#### [Your goal]
Reproduce exactly the lines from the one containing "1171x659 pixels. At" through the end of the listing, minus the pictures.

#### [Exercise data]
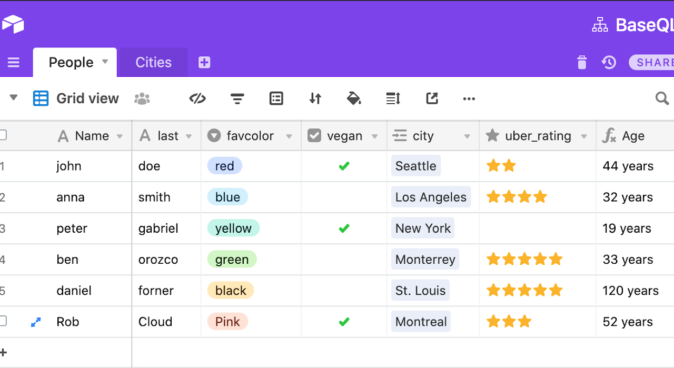Open the revision history icon
674x368 pixels.
coord(609,62)
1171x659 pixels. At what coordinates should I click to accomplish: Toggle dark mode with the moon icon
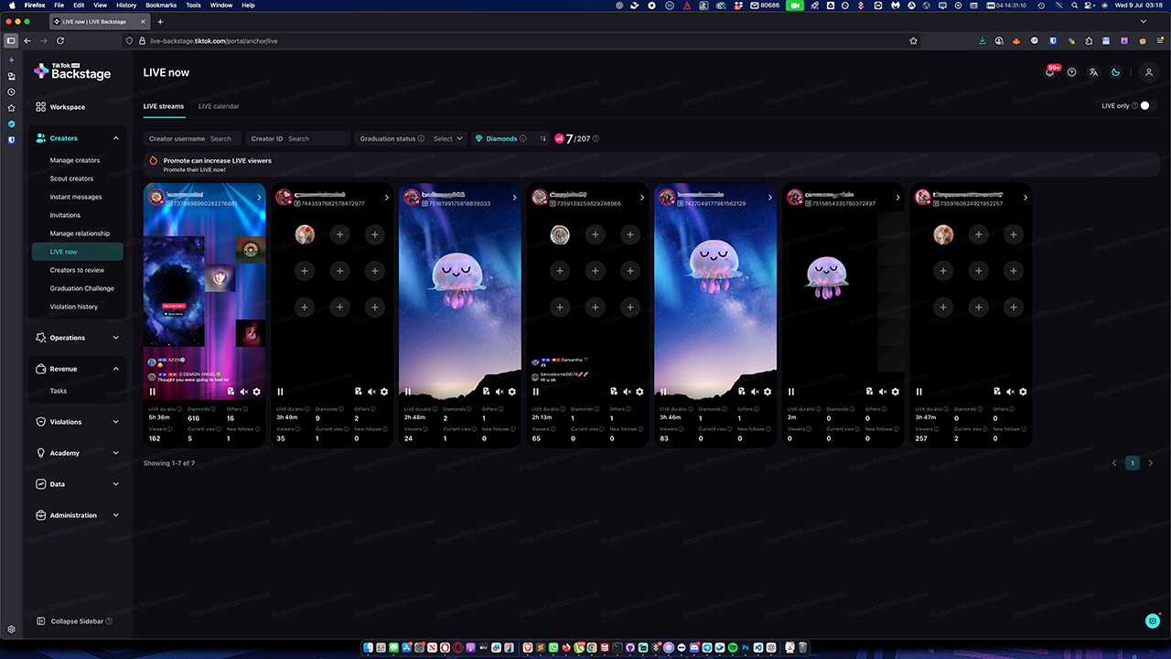click(1115, 72)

#### [Exercise result]
1171x659 pixels. At what coordinates should I click to accomplish: Toggle dark mode with the moon icon
click(1115, 72)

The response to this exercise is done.